Задания
1. Кто был избран президентом Российской академии наук в сентябре, согласно интервью с академиком В.Б. Бетелиным?
2. Продолжите интервью с академиком В.Б. Бетелиным, начав сразу после последнего приведенного предложения.

Фрагмент страницы
□ □ □ □ □
Рассказывает научный руководитель Федерального государственного учреждения "Федеральный научный центр Научно-исследовательский институт системных исследований Российской академии наук", д.ф.-м.н., проф., акад. РАН В.Б.Бетелин
Академик РАН В.Б.Бетелин является автором термина "двойное сокращение", которым обозначается стремление мировых лидеров в различных областях, в том числе в электронике и информационных технологиях (ИТ), к сокращению времени жизни производимого продукта и сроков разработки нового. Своим мнением о том, следует ли нашей стране копировать эту модель и гнаться за технологическими лидерами в микроэлектронике и ИТ, как соотносится программа "Цифровая экономика Российской Федерации" с инициативами США в области Интернета вещей, а также о роли РАН в решении государственных задач Владимир Борисович поделился с нашим журналом.
Владимир Борисович, в сентябре этого года был избран новый президент Российской академии наук, которым стал Александр Михайлович Сергеев. В связи с приходом нового руководства РАН ожидается ряд изменений, в том числе организационных и относящихся к выстраиванию взаимоотношений Академии с государственными организациями и бизнес-сообществом. Какие меры, по вашему мнению, сейчас должны рассматриваться как первоочередные для того, чтобы Академия смогла наиболее эффективно участвовать в решении стоящих перед государством задач?
Я бы сказал, что сейчас организационные преобразования в РАН – не главный вопрос. Прежде всего необходимо определиться с тем, какая у Академии основная функция.
В советское время Академия являлась инструментом государства, направленным на решение инновационных задач, на развитие. Перед ней ставились крупные государственные проблемы, и вся ее структура была выстроена именно таким образом, чтобы она могла эти проблемы решать.
□ □ □ □ □
Исходные данные
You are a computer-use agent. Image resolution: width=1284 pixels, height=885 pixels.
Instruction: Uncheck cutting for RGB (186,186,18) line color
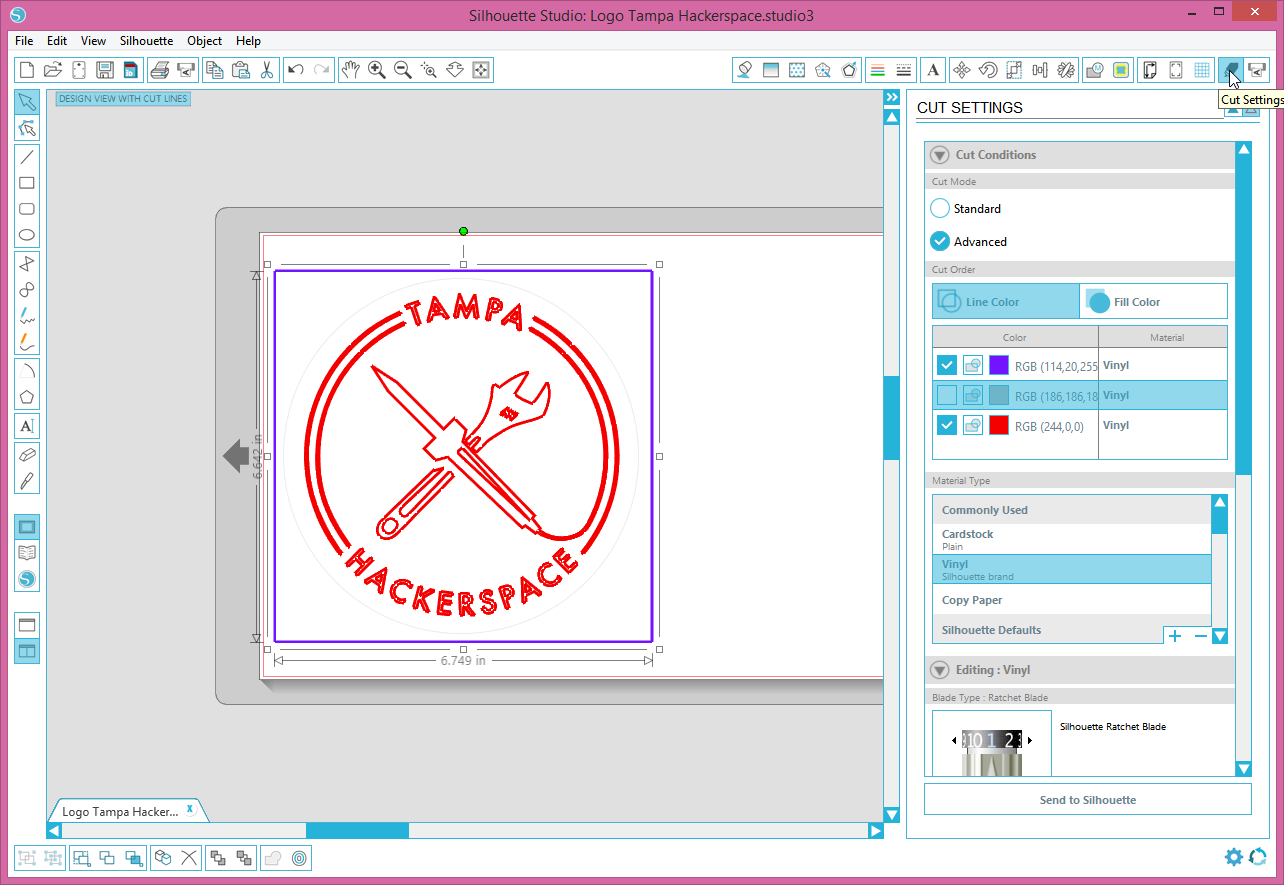coord(946,394)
□ □ □ □ □
Ответы к заданиям
1. Александр Михайлович Сергеев.

2.
В 1991 году отношение государства к Академии изменилось. Нам было сказано, что Академия должна сама ставить перед собой задачи, доказывать их важность для общества и государства, и тогда соответствующие работы будут финансироваться. Можно сказать, что изменилась парадигма, лежащая в основе функций Академии, но бульшая часть ее состава оказалась к этому неготовой. Да и структура Академии не отвечала новым требованиям: как может отдельная лаборатория или институт поставить перед собой задачу государственного масштаба? Всё-таки, это может сделать только государство.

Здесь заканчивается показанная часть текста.